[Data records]
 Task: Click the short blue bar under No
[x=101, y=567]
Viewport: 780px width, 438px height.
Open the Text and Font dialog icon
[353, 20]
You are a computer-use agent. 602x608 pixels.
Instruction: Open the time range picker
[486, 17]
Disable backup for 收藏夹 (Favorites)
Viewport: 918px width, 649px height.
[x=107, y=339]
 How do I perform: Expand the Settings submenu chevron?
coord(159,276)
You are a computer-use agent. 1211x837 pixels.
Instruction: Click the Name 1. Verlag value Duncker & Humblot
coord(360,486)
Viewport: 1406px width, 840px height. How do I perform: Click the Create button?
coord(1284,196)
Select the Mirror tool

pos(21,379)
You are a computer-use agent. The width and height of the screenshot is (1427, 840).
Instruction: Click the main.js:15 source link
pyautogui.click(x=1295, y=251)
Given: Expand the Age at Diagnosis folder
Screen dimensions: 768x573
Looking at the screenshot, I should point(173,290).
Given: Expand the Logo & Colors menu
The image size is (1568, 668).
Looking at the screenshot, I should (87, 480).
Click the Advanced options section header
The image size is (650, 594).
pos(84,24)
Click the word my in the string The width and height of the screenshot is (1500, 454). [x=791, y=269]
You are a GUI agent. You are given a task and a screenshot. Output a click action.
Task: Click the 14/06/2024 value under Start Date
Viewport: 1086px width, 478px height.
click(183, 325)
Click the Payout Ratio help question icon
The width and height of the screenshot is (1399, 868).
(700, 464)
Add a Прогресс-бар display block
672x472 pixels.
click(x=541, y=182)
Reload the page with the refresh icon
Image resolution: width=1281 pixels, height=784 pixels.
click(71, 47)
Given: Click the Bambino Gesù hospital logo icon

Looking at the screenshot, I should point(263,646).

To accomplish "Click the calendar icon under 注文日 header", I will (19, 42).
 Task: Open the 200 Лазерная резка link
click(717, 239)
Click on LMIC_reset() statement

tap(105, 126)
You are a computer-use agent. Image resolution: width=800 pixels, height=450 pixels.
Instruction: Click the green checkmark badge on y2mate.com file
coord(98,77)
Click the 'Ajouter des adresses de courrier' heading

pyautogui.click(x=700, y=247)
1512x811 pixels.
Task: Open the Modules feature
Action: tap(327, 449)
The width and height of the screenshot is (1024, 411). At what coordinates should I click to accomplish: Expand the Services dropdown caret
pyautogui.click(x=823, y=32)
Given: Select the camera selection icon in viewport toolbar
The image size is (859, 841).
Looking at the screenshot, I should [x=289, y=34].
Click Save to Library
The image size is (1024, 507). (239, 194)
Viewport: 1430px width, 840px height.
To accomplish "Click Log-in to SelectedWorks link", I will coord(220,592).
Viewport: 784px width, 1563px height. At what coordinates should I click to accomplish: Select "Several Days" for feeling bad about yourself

### [TO DO]
Reproduce all of the data records above word for word, line by line.

### [WRITTEN SOLUTION]
 Task: Click the short blue bar under No
[x=101, y=567]
Viewport: 780px width, 438px height.
Open the Text and Font dialog icon
[353, 20]
You are a computer-use agent. 602x608 pixels.
Instruction: Open the time range picker
[486, 17]
Disable backup for 收藏夹 (Favorites)
Viewport: 918px width, 649px height.
[x=107, y=339]
 How do I perform: Expand the Settings submenu chevron?
coord(159,276)
You are a computer-use agent. 1211x837 pixels.
Instruction: Click the Name 1. Verlag value Duncker & Humblot
coord(360,486)
Viewport: 1406px width, 840px height. How do I perform: Click the Create button?
coord(1284,196)
Select the Mirror tool

pos(21,379)
You are a computer-use agent. The width and height of the screenshot is (1427, 840).
Instruction: Click the main.js:15 source link
pyautogui.click(x=1295, y=251)
Given: Expand the Age at Diagnosis folder
Screen dimensions: 768x573
Looking at the screenshot, I should point(173,290).
Given: Expand the Logo & Colors menu
The image size is (1568, 668).
Looking at the screenshot, I should (87, 480).
Click the Advanced options section header
The image size is (650, 594).
pos(84,24)
Click the word my in the string The width and height of the screenshot is (1500, 454). [x=791, y=269]
You are a GUI agent. You are given a task and a screenshot. Output a click action.
Task: Click the 14/06/2024 value under Start Date
Viewport: 1086px width, 478px height.
click(183, 325)
Click the Payout Ratio help question icon
The width and height of the screenshot is (1399, 868).
(700, 464)
Add a Прогресс-бар display block
672x472 pixels.
click(x=541, y=182)
Reload the page with the refresh icon
Image resolution: width=1281 pixels, height=784 pixels.
click(71, 47)
Given: Click the Bambino Gesù hospital logo icon

Looking at the screenshot, I should point(263,646).

To accomplish "Click the calendar icon under 注文日 header", I will (19, 42).
 Task: Open the 200 Лазерная резка link
click(717, 239)
Click on LMIC_reset() statement

tap(105, 126)
You are a computer-use agent. Image resolution: width=800 pixels, height=450 pixels.
Instruction: Click the green checkmark badge on y2mate.com file
coord(98,77)
Click the 'Ajouter des adresses de courrier' heading

pyautogui.click(x=700, y=247)
1512x811 pixels.
Task: Open the Modules feature
Action: tap(327, 449)
The width and height of the screenshot is (1024, 411). At what coordinates should I click to accomplish: Expand the Services dropdown caret
pyautogui.click(x=823, y=32)
Given: Select the camera selection icon in viewport toolbar
The image size is (859, 841).
Looking at the screenshot, I should [x=289, y=34].
Click Save to Library
The image size is (1024, 507). (239, 194)
Viewport: 1430px width, 840px height.
To accomplish "Click Log-in to SelectedWorks link", I will coord(220,592).
Viewport: 784px width, 1563px height. At what coordinates should I click to accomplish: Select "Several Days" for feeling bad about yourself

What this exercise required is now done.